Stocks wobbled on Friday as traders fought to overcome worries that the Federal Reserve may start hiking rates again. All the major averages headed for a week of losses, however.
The S&P 500 was little changed, while the Nasdaq Composite rose 0.1%. The Dow Jones Industrial Average lost 110 points, or 0.3%.
All three major averages are headed for a losing week. The S&P 500 is off by about 0.6%, while the Nasdaq is on pace for a 0.3% decline. The Dow is the underperformer of the three, tracking for a 1.5% loss.
The Labor Department’s June jobs report showed payrolls increased less than expected, cooling down from May. Nonfarm payrolls rose by 209,000, while the unemployment rate came in at 3.6%. Economists polled by Dow Jones had anticipated 240,000 positions added and a similar jobless level.
But parts of the report, including stronger-than-expected wages numbers, heightened fears that the central bank may have reason to resume hiking later this month. Average hourly earnings increased by 0.4% in June and 4.4% from a year ago. Meanwhile, the unemployment rate declined from 3.7% in May.
“It’s kind of a mixed picture today,” said Truist’s Keith Lerner. “It’s good news that the economy is not falling apart, it’s still chugging along, but you still have these wage pressures that are going to keep the Fed likely to raise rates at the end of the month.”
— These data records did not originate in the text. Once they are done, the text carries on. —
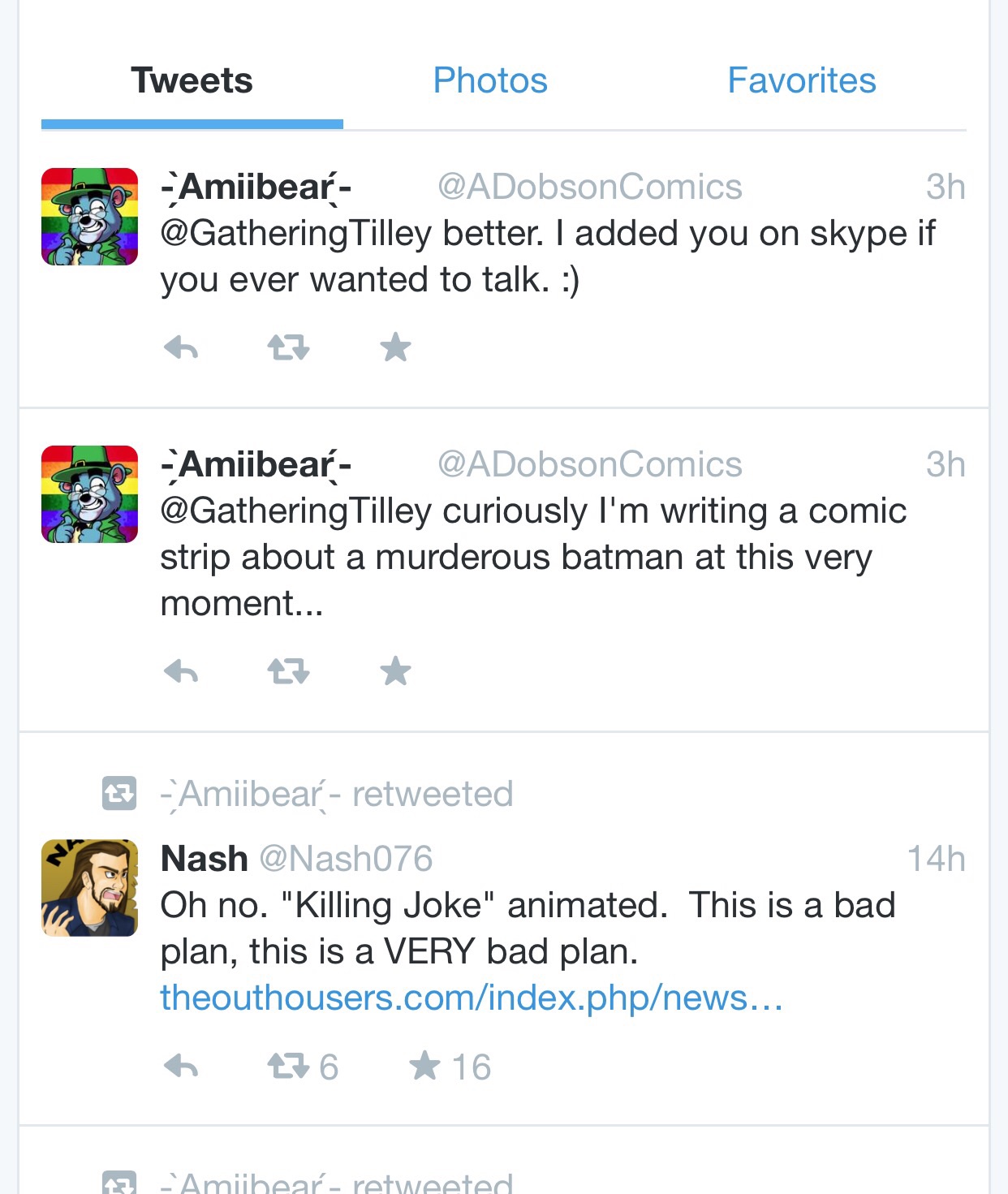This screenshot has width=1008, height=1194.
Task: Reply to the skype tweet
Action: [181, 348]
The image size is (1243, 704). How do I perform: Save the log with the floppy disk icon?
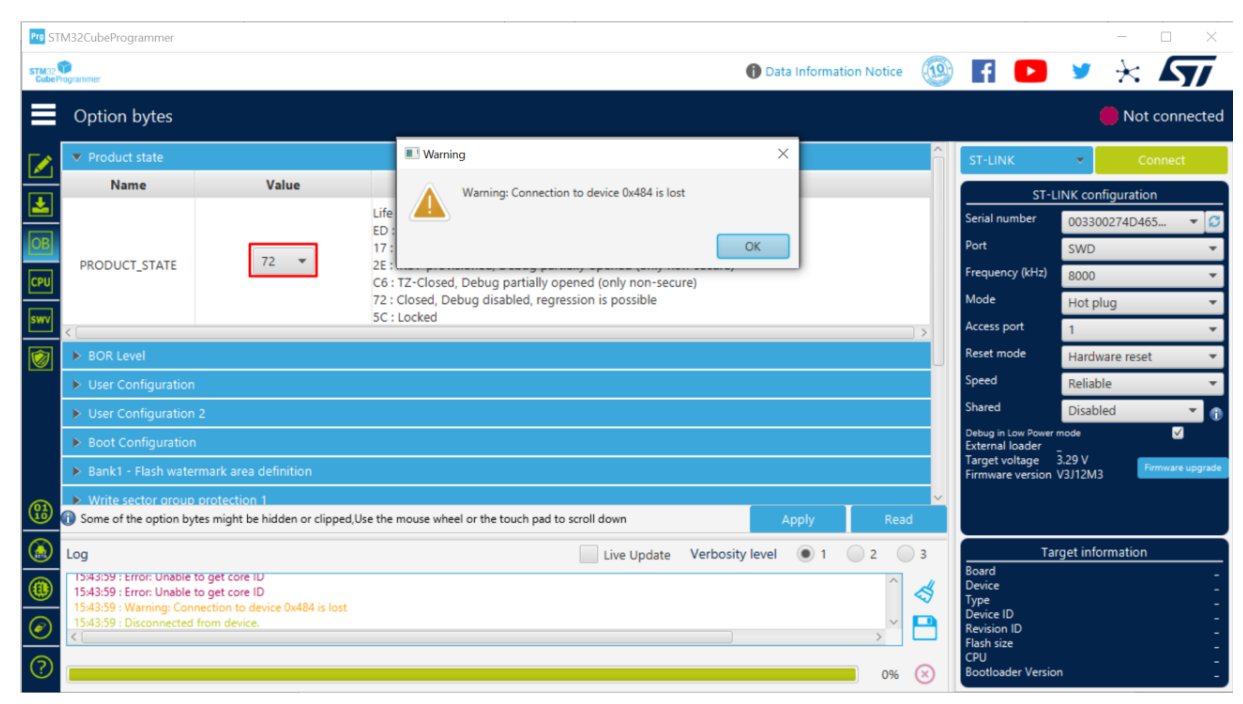[925, 628]
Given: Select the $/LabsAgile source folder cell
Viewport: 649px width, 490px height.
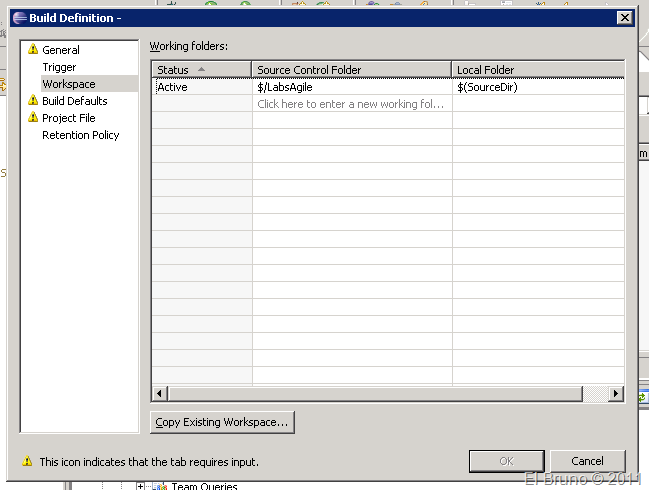Looking at the screenshot, I should tap(350, 87).
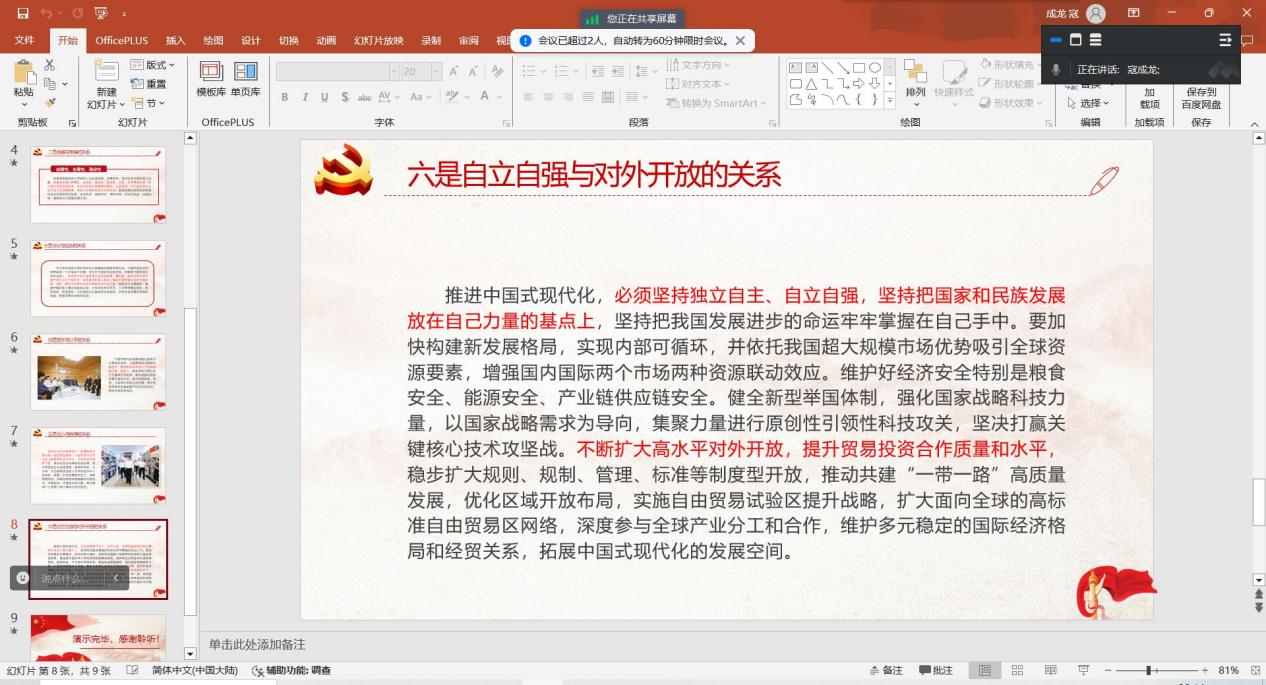This screenshot has height=685, width=1266.
Task: Switch to slide sorter view in status bar
Action: coord(1017,670)
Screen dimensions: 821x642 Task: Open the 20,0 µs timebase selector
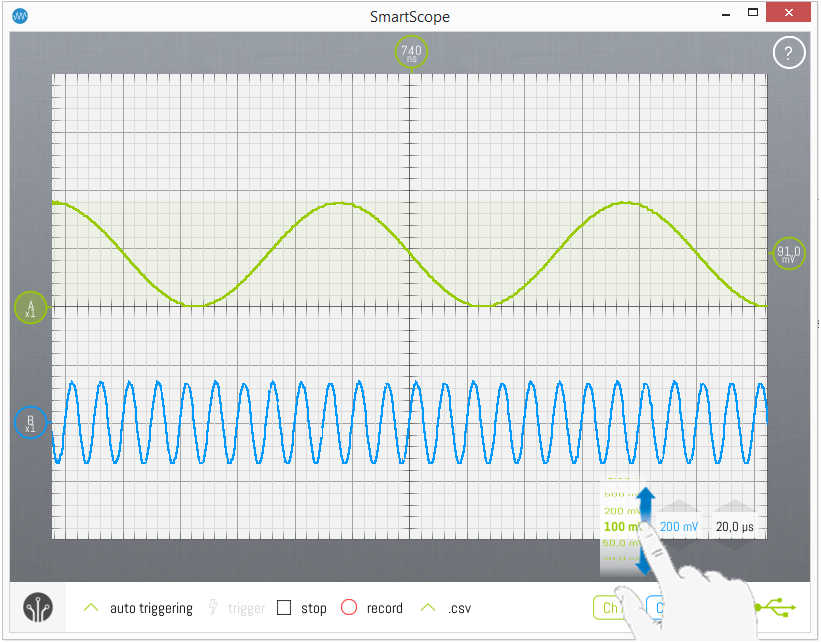735,525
Near term, Lerner said equities are ripe for a pullback following a big June and second quarter. This could lead to consolidation and choppy action as markets head into earnings season.
Following Friday’s big data release, traders kept their bets on a resumption in hiking later this month, pricing in a 92% chance of a quarter-point hike on July 26. That’s about the same odds as a day ago, according to CME Group‘s FedWatch tool. Policymakers indicated at their June gathering that two more rate hikes could be ahead in 2023.